Zarr-multiscales from GeoTiffs#

by Joe Hamman & Jeremy Freeman (CarbonPlan), September 27, 2021, Updated by Max Jones (CarbonPlan), 2024

This notebook demonstrates the production of Zarr data pyramids for use with @carbonplan/maps, an api for interactive multi-dimensional data-driven web maps.

Some of the libraries used here are in pre-release condition. Specifically ndpyramid are currently undergoing rapid development. Use the pattern below but expect changes to the specific apis.

All of the libraries used in this demonstration are included in this conda environment file.

[1]:
import matplotlib.pyplot as plt
import pandas as pd
import xarray as xr

from ndpyramid import pyramid_reproject
[2]:
VERSION = 2
LEVELS = 6
PIXELS_PER_TILE = 128
S3 = False
input_path = f"s3://carbonplan-maps/v{VERSION}/demo/raw"
if S3:
    base = f"s3://carbonplan-maps/v{VERSION}/demo/"
    store_2d = base + "2d/tavg"
    store_3d = base + "3d/tavg-prec"
    store_3d_1var = base + "3d/tavg-month"
    store_4d = base + "4d/tavg-prec-month"
else:
    import zarr

    store_2d = zarr.storage.MemoryStore()
    store_3d = zarr.storage.MemoryStore()
    store_3d_1var = zarr.storage.MemoryStore()
    store_4d = zarr.storage.MemoryStore()

2d (tavg)#

In this example we open a single 2d image (GeoTIFF) and create a Zarr pyramid.

[3]:
%%time
# input dataset
path = f"{input_path}/wc2.1_2.5m_tavg_10.tif"
# open and extract the input dataset
ds = (
    xr.open_dataarray(path, engine="rasterio")
    .to_dataset(name="tavg")
    .squeeze()
    .reset_coords(["band"], drop=True)
)

# create the pyramid
dt = pyramid_reproject(ds, levels=LEVELS, clear_attrs=True)

# write the pyramid to zarr
dt.to_zarr(store_2d, consolidated=True)
CPU times: user 11.7 s, sys: 2.75 s, total: 14.5 s
Wall time: 45.3 s

3d, two variables (tavg and prec)#

In this example, we open two 2d images (temperature and precipitation), combine them into a single array (along the band dimension), and create a Zarr pyramid.

[4]:
%%time
# input datasets
path1 = f"{input_path}/wc2.1_2.5m_tavg_10.tif"
path2 = f"{input_path}/wc2.1_2.5m_prec_10.tif"

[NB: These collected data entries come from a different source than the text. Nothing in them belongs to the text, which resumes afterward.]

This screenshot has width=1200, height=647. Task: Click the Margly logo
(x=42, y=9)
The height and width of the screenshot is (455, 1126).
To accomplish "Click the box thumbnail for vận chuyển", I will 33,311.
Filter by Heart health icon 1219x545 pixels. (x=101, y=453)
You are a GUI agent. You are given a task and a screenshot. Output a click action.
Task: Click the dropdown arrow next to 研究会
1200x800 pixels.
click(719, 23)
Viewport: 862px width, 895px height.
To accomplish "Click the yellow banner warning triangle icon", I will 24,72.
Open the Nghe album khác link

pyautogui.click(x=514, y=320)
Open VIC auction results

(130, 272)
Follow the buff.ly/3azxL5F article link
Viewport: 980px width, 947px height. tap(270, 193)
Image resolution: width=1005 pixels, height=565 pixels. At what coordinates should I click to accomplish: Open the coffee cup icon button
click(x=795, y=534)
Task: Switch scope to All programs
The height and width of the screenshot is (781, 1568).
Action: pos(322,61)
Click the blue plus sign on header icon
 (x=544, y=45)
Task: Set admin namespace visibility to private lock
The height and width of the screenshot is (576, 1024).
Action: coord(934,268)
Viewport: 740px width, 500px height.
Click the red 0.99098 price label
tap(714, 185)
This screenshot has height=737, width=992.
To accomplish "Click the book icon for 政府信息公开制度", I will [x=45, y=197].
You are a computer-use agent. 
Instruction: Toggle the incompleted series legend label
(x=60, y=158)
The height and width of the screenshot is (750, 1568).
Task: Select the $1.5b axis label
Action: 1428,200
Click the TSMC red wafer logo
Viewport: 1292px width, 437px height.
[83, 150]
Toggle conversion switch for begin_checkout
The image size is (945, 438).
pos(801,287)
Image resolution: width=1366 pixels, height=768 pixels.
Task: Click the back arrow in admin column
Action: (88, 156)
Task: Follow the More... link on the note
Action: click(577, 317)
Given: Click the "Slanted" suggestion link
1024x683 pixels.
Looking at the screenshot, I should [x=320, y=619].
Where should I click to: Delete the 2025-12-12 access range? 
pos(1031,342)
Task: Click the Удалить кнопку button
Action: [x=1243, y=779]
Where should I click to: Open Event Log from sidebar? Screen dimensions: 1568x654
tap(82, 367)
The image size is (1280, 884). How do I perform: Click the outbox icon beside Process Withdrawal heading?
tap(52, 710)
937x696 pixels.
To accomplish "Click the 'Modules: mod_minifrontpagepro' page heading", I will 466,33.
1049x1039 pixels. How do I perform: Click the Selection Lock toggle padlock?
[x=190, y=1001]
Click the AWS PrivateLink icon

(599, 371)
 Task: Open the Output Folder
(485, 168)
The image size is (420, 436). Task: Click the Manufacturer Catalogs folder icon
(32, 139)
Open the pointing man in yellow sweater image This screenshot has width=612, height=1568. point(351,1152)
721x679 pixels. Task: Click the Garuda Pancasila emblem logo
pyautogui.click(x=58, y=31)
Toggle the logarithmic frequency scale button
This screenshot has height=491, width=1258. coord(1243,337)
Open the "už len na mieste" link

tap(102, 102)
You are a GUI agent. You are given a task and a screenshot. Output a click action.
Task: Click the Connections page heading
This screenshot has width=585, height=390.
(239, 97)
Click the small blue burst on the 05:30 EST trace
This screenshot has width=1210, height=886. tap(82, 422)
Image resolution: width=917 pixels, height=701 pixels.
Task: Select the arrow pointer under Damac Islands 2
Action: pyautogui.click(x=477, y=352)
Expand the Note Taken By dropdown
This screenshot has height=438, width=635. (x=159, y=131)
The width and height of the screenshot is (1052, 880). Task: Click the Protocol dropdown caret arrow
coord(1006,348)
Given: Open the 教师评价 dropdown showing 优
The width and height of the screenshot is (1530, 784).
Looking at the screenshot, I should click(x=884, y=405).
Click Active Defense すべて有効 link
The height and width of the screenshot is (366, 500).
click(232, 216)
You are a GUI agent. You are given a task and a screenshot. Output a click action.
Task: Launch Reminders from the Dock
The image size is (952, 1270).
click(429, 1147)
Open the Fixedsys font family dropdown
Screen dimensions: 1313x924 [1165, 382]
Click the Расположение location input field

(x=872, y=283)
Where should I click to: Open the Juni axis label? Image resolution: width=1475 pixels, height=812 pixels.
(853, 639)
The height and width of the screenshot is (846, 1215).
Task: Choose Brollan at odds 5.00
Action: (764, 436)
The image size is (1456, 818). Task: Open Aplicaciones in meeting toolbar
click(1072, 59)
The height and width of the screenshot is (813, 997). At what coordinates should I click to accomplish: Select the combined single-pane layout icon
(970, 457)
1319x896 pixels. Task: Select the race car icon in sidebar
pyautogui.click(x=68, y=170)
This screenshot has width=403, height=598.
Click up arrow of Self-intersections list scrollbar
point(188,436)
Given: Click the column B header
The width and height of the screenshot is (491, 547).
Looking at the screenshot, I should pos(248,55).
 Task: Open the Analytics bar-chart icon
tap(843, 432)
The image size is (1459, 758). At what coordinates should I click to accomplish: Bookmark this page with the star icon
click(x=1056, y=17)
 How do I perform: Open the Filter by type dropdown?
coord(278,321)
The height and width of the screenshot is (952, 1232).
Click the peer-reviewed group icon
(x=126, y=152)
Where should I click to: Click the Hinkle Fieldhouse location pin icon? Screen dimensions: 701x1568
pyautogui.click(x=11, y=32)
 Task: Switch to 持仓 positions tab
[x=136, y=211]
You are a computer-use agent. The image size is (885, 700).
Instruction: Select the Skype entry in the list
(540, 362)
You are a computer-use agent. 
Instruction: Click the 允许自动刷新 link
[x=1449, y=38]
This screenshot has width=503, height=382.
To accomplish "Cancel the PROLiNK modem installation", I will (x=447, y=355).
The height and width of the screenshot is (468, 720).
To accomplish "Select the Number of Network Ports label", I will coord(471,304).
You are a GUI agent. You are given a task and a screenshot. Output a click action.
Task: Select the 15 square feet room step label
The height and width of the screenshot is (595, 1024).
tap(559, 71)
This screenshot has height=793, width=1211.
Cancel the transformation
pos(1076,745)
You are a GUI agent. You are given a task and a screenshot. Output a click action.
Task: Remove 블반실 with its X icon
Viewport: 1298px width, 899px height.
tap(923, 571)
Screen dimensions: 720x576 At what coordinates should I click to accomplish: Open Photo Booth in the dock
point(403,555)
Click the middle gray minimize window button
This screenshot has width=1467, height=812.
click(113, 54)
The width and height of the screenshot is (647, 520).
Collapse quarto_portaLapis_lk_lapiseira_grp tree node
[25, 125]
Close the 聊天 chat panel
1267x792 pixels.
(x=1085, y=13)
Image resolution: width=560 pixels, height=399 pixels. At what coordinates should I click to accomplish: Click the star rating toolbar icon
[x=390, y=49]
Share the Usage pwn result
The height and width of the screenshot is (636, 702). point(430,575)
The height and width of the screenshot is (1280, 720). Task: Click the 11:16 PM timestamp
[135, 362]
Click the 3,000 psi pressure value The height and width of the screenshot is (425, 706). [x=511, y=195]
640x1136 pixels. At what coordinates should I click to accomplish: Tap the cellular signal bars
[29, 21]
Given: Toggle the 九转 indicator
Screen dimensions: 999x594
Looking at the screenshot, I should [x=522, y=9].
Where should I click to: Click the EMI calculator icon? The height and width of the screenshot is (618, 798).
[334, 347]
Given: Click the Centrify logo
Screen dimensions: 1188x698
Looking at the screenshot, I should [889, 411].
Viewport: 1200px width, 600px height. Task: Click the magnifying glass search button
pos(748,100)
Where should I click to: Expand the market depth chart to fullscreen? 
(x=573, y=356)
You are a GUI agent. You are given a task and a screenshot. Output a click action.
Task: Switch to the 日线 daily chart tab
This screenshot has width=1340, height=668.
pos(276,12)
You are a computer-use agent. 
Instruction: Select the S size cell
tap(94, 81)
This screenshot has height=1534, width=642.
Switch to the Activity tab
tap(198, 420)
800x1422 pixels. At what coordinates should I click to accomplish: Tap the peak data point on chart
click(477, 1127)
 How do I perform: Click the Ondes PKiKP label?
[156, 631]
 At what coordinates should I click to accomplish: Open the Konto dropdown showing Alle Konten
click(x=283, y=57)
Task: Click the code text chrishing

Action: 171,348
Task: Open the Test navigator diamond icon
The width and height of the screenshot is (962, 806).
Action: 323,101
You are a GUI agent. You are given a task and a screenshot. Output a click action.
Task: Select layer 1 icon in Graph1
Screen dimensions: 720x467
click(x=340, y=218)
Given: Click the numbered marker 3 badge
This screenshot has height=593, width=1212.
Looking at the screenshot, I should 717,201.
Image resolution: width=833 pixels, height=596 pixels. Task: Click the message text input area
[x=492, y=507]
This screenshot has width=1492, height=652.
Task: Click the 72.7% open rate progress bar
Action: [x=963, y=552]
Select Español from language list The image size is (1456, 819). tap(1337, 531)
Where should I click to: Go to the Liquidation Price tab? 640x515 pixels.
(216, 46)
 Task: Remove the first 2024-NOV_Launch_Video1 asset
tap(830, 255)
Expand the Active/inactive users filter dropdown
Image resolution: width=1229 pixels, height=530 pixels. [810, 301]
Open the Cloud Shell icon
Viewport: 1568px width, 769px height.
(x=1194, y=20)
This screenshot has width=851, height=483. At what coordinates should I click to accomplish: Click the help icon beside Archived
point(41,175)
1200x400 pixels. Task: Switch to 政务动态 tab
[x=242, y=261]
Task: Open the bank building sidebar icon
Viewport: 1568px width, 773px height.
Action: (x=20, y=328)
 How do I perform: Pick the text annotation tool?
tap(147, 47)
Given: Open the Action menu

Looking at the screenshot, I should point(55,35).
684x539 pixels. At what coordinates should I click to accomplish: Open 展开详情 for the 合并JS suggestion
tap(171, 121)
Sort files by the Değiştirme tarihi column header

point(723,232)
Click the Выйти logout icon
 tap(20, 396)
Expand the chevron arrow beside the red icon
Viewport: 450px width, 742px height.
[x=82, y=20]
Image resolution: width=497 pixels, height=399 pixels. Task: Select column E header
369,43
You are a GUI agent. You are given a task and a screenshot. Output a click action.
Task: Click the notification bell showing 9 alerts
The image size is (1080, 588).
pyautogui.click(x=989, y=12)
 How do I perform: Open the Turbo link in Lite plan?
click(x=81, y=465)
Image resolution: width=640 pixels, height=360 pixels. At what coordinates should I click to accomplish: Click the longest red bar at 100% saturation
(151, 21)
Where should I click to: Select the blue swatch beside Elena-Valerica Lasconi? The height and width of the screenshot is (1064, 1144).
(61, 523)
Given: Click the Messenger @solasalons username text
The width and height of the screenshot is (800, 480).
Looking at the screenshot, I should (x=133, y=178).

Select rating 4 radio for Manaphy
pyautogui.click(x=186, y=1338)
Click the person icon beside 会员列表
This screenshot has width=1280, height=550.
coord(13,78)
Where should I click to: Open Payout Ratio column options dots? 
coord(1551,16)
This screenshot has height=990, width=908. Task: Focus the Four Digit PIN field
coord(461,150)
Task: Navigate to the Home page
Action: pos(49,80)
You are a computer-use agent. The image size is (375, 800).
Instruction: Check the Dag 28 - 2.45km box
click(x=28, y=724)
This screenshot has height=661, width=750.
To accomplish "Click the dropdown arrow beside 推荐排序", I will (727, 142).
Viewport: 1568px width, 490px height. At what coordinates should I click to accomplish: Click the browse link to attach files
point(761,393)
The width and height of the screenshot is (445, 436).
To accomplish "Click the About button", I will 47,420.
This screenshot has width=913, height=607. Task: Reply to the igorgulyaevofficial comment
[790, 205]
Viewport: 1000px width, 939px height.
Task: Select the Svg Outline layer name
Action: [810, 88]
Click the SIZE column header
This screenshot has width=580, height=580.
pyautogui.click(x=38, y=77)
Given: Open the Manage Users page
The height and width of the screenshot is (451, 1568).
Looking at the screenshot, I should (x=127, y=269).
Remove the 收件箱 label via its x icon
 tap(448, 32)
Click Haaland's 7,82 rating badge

# open and extract the input datasets
ds1 = (
    xr.open_dataarray(path1, engine="rasterio")
    .to_dataset(name="climate")
    .squeeze()
    .reset_coords(["band"], drop=True)
)
ds2 = (
    xr.open_dataarray(path2, engine="rasterio")
    .to_dataset(name="climate")
    .squeeze()
    .reset_coords(["band"], drop=True)
)
ds2["climate"].values[ds2["climate"].values == ds2["climate"].values[0, 0]] = ds1["climate"].values[
    0, 0
]
ds = xr.concat([ds1, ds2], pd.Index(["tavg", "prec"], name="band"))

# create the pyramid
dt = pyramid_reproject(ds, levels=LEVELS, other_chunks={"band": 2}, clear_attrs=True)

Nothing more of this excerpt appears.